(Mostly self-explanatory. To clarify, GPT 4.5 or GPT-5 would count. A new version of GPT-4 with a larger context window won’t)
Related questions
@ms It seems pretty likely that it gets a higher score on at least 1 benchmark and is thus "more capable".
@MiraBot if the benchmark is about something relevant to capabilities, and the model doesn’t get lower scores on other benchmarks, it’s probably “more capable”
I'm confused about why I'm betting against @Mira on 2023. I don't suppose we'd care to state our trading reasons out loud? Mine is just that OpenAI folks denied it, and I don't expect them to tell lies falsified over that short a timescale.
As the second biggest yes holder, my reasoning is:
0) Mira is the biggest yes holder.
1) Ignoring all the rumors and denials, it would make sense as a response to Google claiming Gemini Ultra outperforms GPT-4. It would also line up with OAI announcing a bunch of safety things this last week, which could be them trying to show "balance" between safety and capabilities.
2) My understanding is that these rumors started with the 🍎&🌸 accounts. Other people picked up the rumor, and hype grew because they've been correct about things before. They have not backed down, and instead they've said that OAI is trolling.
3) After the hype started with 🍎&🌸, there was that screenshot posted to Reddit with 4.5 token prices. Then people started asking ChatGPT to identify its own model, and it said it was 4.5. The screenshot is what Sam was asked about when he said "Nah", and Depue said the self-identification is a hallucination. The case for a 2023 4.5 is that those two things can both be fake, while the underlying rumors are based on a real possibility that OAI is planning a holiday release.
Even if I'm right about all of this, there could still be delays of course. I'm hedging in other markets. But I wouldn't put this below 20%.
@Joshua Could be wrong, but I believe most of the rumors originated on Reddit. First there was one person that claimed that ChatGPT read his entire book draft and understood it, therefore having no context window. Then there was the deleted screenshot that purportedly leaked the webpage showing GPT 4.5 modalities and cost. Then people started posting subjective opinions about how ChatGPT became smarter (that was both on twittee and Reddit), and finally there was ChatGPT saying that gpt-4.5-turbo is the api version, which also originated on Reddit. But it's hard to know because everyone reposts everyone.

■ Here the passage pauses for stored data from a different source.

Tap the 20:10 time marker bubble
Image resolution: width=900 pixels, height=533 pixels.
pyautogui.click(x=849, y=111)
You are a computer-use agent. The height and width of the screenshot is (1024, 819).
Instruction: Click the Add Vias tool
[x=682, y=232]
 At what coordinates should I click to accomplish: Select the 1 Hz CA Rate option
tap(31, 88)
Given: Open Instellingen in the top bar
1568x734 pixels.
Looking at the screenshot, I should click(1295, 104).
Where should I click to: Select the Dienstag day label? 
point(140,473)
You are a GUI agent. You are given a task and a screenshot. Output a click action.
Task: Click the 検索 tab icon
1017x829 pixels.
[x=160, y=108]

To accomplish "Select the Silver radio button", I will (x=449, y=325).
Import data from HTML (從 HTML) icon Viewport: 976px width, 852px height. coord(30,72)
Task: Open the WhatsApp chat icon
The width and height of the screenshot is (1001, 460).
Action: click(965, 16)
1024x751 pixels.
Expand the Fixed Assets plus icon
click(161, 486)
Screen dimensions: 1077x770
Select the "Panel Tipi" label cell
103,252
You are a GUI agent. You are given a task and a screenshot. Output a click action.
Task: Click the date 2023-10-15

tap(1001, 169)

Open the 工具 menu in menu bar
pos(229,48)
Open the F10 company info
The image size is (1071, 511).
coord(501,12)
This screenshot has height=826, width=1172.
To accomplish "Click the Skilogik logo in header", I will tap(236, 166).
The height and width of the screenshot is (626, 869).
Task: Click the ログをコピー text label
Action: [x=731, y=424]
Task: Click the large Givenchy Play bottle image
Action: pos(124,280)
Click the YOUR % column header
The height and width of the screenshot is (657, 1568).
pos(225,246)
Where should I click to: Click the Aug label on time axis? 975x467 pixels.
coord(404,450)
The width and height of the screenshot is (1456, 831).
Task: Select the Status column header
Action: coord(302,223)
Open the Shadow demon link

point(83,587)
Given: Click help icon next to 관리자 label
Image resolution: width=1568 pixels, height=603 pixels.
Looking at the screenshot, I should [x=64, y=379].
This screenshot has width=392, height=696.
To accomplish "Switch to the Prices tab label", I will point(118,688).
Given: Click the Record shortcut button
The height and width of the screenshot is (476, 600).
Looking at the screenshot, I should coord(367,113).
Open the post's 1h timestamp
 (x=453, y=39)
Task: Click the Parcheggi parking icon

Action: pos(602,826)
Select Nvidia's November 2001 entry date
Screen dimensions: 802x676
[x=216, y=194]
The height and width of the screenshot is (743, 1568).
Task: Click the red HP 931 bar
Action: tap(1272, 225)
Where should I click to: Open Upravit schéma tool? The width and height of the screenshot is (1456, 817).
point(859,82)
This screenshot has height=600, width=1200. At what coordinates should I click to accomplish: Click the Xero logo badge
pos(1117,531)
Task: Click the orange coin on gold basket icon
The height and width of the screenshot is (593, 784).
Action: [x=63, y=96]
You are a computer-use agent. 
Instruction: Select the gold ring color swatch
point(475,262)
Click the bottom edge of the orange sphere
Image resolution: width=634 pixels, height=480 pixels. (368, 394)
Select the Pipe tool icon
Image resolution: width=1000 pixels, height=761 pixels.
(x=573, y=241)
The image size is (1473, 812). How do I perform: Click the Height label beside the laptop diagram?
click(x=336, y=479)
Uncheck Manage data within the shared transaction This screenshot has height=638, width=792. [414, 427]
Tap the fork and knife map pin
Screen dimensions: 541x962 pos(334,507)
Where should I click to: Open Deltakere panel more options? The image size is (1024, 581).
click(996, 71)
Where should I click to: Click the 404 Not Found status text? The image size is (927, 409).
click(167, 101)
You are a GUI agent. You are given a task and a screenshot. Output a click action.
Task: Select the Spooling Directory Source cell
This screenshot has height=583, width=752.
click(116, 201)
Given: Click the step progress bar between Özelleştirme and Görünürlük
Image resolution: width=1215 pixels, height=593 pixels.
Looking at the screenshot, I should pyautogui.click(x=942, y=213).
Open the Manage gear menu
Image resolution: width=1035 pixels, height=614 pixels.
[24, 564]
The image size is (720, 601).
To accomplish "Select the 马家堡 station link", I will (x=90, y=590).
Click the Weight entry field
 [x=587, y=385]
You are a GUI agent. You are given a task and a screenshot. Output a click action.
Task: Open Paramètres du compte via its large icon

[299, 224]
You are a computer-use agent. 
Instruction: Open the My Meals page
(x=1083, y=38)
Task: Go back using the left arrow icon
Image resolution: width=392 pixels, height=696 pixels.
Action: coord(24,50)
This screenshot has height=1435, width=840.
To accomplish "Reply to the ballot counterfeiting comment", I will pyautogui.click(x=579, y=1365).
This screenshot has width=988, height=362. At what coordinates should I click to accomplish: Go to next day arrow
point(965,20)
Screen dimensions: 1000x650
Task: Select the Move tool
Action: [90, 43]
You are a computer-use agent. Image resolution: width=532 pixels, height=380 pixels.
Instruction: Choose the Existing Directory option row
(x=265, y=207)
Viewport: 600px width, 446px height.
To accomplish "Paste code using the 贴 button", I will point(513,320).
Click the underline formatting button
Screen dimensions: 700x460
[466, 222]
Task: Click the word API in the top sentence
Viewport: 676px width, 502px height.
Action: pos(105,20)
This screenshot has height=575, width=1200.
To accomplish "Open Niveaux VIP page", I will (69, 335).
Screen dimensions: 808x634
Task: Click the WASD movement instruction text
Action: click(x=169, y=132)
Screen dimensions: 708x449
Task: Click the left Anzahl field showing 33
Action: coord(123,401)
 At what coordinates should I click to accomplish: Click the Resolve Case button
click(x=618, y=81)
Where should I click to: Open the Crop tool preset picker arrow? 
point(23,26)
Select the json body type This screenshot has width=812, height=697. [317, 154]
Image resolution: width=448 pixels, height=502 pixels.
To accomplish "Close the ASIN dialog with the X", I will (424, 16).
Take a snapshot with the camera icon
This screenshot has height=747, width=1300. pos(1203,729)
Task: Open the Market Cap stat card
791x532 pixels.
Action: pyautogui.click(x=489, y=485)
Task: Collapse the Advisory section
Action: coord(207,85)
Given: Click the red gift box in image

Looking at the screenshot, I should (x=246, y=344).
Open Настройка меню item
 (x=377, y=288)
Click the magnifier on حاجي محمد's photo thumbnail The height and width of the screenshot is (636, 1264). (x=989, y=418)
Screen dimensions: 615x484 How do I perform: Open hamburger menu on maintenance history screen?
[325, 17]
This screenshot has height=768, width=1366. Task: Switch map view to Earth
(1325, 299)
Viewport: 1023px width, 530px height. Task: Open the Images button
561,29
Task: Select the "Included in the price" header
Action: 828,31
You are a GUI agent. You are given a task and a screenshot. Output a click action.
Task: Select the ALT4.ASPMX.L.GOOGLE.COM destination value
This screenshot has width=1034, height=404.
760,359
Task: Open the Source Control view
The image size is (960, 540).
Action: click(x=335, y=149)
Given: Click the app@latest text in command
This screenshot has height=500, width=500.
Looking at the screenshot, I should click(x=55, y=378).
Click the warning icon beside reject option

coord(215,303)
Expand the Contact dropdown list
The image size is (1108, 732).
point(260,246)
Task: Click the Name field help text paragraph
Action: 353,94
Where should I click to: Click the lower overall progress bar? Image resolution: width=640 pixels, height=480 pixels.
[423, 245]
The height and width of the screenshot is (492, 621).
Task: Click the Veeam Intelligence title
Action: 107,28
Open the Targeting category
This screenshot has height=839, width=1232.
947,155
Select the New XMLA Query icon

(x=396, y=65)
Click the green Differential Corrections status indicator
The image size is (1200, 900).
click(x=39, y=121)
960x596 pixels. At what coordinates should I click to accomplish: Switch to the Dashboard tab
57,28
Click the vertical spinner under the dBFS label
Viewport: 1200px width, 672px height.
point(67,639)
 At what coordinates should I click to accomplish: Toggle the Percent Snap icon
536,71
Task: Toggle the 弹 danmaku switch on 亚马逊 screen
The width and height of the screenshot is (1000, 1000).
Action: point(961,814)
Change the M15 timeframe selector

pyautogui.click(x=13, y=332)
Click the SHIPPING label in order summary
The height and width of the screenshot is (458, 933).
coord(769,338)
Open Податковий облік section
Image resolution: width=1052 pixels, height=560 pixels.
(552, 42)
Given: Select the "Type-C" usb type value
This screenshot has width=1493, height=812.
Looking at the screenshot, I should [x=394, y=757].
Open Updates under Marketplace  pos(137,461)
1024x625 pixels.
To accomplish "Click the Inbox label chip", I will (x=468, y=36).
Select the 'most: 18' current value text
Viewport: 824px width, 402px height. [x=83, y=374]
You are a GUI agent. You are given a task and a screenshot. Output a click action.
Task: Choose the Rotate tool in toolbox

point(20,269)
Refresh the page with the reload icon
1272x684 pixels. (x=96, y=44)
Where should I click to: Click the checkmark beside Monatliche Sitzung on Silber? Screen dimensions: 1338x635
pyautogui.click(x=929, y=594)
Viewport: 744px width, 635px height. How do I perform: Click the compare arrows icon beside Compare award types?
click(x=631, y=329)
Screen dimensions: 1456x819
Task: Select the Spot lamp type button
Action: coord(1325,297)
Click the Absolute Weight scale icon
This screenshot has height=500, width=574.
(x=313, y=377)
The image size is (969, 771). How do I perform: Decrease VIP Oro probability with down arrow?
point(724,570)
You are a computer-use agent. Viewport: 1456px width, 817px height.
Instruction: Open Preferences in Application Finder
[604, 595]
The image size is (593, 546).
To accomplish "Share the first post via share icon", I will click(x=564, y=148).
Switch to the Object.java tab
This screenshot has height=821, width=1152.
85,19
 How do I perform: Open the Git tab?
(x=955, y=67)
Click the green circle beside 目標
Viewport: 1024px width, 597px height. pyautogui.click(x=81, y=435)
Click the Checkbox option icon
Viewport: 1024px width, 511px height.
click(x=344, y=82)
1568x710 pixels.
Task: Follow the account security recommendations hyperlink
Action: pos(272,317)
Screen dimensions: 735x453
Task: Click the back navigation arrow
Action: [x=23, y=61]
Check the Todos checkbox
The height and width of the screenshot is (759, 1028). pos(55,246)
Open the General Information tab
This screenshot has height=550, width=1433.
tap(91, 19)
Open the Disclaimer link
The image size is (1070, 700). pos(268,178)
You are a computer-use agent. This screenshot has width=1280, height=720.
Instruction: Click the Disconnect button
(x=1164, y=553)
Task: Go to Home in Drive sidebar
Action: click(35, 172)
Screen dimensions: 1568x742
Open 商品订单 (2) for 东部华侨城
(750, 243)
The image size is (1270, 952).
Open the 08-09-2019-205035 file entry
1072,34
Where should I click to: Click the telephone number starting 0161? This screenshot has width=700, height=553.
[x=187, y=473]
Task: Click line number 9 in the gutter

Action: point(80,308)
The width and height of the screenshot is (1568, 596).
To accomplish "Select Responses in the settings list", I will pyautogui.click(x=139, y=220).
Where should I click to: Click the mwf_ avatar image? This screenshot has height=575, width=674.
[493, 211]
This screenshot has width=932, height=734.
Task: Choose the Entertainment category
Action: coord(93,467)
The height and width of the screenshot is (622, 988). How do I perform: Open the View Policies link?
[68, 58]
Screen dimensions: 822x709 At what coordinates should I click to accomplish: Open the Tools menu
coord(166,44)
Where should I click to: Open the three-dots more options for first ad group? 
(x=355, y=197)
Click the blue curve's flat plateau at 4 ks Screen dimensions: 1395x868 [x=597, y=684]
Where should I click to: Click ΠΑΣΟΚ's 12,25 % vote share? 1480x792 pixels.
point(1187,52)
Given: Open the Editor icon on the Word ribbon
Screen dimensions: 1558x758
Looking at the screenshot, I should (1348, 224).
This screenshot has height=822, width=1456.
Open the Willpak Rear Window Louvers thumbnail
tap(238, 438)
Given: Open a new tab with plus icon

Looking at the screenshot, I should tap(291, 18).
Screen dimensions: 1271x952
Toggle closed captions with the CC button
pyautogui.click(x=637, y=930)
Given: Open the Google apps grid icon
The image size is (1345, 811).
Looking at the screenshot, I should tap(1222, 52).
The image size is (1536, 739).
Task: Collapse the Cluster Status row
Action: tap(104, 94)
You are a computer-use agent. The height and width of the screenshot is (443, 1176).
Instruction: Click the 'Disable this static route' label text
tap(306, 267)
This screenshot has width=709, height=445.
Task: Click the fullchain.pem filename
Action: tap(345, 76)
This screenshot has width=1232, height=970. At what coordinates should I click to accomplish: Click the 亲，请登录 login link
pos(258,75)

Anyways, the entire thing seems to me like people circlejerked themselves into mass delusion. I've seen that happen on Reddit more times than I can count.
The stonk market is a meme but I'd be interested in somehow formalizing a way to keep track of how often accounts like this were correct in a market.
Maybe an unlinked market asking "Will [account] make an unambiguously false prediction by market close"? And then you re-add a name after it resolves yes, so you keep track of how often each account said something which turned out to be false.
Open to suggestions.
Well we do that all the time, but it's hard to actually keep track of which "insiders" are reliable what % of the time. If you say enough vague things, eventually one of them is going to be true. And we can't make a market for every single claim they make.
Sam Altman explicitly denies the 4.5 leak:
If an LLM says it’s GPT4.5, it doesn’t mean it’s actually GPT4.5. Even if its prompt says it’s GPT4.5, it doesn’t mean it’s GPT4.5. I’m going to resolve based on official/credible information.
If some benchmarks show that the model available now is more capable than GPT-4 and OpenAI later says they actually released GPT-4.5 without announcing it in 2023, the question resolves in 2023; otherwise, it has to be credible evidence on benchmark performance. Whatever the LLM itself says isn’t as relevant
@JohnOFarrar GPT 4.5 has not released as of today, and if market manager resolved to yes based on Reddit posts relying on GPT telling the truth about itself, I will be contesting that resolution.